§ TASK BRIEF: Only a number is expected: how many lines in the data below contain the word "will".

§ RECORDS PROVIDED:

----------

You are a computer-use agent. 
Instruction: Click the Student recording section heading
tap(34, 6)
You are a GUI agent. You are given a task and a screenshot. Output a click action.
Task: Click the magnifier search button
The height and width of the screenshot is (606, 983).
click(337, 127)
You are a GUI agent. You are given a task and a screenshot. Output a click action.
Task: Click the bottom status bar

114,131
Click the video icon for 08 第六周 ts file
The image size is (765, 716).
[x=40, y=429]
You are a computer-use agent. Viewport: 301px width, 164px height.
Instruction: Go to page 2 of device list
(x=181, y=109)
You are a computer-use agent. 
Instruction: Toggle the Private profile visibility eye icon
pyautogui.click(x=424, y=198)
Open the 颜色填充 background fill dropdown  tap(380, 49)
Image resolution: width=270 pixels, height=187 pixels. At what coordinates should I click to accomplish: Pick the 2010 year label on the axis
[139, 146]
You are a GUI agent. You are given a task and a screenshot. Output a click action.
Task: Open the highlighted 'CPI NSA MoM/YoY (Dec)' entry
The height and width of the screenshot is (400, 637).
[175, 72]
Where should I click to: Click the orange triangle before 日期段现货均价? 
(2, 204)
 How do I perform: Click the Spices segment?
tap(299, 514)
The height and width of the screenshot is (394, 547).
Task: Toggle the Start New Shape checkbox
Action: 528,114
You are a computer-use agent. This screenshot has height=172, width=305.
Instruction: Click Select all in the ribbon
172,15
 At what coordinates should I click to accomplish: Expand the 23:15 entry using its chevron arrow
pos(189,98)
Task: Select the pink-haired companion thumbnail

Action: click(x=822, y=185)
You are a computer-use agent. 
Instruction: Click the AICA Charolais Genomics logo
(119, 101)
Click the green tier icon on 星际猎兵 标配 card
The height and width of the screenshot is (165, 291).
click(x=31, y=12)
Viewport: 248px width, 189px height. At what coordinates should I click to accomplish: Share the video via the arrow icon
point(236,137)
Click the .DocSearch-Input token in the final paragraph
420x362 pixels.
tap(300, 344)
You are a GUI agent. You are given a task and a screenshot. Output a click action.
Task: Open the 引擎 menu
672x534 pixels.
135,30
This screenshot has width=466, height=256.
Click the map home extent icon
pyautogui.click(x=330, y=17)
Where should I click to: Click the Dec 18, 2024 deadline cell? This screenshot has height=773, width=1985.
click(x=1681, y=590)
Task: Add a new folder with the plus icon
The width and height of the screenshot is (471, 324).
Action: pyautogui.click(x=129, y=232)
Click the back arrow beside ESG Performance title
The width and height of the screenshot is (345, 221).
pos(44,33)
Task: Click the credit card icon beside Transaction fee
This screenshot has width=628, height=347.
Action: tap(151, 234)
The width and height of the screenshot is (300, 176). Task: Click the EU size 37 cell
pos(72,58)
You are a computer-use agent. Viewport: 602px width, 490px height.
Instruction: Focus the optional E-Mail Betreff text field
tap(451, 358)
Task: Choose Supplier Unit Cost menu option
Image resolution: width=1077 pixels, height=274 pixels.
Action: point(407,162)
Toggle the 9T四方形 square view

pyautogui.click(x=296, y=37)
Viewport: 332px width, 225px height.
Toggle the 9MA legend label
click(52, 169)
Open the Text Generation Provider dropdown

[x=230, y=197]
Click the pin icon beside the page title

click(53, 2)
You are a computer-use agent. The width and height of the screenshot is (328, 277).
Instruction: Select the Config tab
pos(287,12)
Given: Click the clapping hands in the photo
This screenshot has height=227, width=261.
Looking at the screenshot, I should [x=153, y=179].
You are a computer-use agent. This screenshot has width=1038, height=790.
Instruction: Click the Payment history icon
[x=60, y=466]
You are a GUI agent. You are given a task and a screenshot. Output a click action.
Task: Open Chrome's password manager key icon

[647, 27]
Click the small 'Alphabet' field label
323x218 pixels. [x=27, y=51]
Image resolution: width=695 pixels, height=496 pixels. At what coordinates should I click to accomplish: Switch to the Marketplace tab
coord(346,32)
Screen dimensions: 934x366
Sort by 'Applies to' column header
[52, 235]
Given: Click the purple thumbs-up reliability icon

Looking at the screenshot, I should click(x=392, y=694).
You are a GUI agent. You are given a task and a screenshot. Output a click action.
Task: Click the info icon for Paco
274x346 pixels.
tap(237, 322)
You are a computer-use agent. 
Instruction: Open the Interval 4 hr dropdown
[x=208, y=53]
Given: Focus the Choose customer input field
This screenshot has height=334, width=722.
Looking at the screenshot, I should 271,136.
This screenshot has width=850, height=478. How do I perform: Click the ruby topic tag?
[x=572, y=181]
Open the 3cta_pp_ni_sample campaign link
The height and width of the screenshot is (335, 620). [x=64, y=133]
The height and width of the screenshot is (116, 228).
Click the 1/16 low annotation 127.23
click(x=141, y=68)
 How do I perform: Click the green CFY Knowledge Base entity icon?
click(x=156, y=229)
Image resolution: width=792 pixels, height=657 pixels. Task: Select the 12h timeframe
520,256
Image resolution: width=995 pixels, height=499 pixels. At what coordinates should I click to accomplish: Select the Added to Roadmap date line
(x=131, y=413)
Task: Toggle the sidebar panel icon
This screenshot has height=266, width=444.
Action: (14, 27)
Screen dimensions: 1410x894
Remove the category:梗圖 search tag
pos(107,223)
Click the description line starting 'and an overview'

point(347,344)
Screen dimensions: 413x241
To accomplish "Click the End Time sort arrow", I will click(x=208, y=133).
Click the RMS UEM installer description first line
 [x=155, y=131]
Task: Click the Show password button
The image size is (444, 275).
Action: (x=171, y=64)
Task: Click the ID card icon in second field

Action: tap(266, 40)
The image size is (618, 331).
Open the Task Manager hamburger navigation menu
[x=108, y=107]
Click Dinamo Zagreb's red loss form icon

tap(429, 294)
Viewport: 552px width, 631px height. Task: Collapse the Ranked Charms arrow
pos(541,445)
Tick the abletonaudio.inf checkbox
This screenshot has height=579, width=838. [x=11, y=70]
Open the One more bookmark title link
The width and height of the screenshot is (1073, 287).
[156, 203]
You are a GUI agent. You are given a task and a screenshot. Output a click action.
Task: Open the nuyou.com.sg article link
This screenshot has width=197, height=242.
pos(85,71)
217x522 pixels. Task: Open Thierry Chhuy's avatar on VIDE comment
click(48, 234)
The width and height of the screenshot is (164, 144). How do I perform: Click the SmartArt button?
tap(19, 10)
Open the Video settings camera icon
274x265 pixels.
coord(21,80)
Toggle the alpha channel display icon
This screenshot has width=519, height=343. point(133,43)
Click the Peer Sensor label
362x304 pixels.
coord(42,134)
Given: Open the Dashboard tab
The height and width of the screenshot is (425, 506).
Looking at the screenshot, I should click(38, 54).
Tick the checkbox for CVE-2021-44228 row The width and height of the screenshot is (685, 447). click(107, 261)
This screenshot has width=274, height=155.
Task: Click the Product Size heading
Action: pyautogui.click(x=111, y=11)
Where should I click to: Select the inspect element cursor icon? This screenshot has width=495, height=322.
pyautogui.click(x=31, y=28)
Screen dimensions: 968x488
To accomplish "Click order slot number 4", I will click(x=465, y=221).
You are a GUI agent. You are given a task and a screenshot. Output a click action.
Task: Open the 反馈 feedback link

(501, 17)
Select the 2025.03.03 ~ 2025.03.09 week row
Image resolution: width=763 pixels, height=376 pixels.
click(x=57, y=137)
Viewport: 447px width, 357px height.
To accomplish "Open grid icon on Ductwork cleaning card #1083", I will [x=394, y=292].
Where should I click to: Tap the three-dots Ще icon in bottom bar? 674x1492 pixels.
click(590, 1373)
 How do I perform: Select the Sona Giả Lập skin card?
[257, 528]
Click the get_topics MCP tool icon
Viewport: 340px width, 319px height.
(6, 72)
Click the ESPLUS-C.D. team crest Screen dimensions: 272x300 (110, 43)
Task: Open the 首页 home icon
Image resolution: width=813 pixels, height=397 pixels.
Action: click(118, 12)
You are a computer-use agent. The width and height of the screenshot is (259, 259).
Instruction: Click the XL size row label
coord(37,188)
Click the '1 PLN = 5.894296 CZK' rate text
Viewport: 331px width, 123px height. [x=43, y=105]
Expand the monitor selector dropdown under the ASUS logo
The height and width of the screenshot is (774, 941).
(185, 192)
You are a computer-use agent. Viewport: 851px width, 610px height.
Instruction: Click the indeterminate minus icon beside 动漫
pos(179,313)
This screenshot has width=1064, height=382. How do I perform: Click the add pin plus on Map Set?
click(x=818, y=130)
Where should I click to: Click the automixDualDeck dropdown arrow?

----------

§ EXERCISE SOLUTION: 3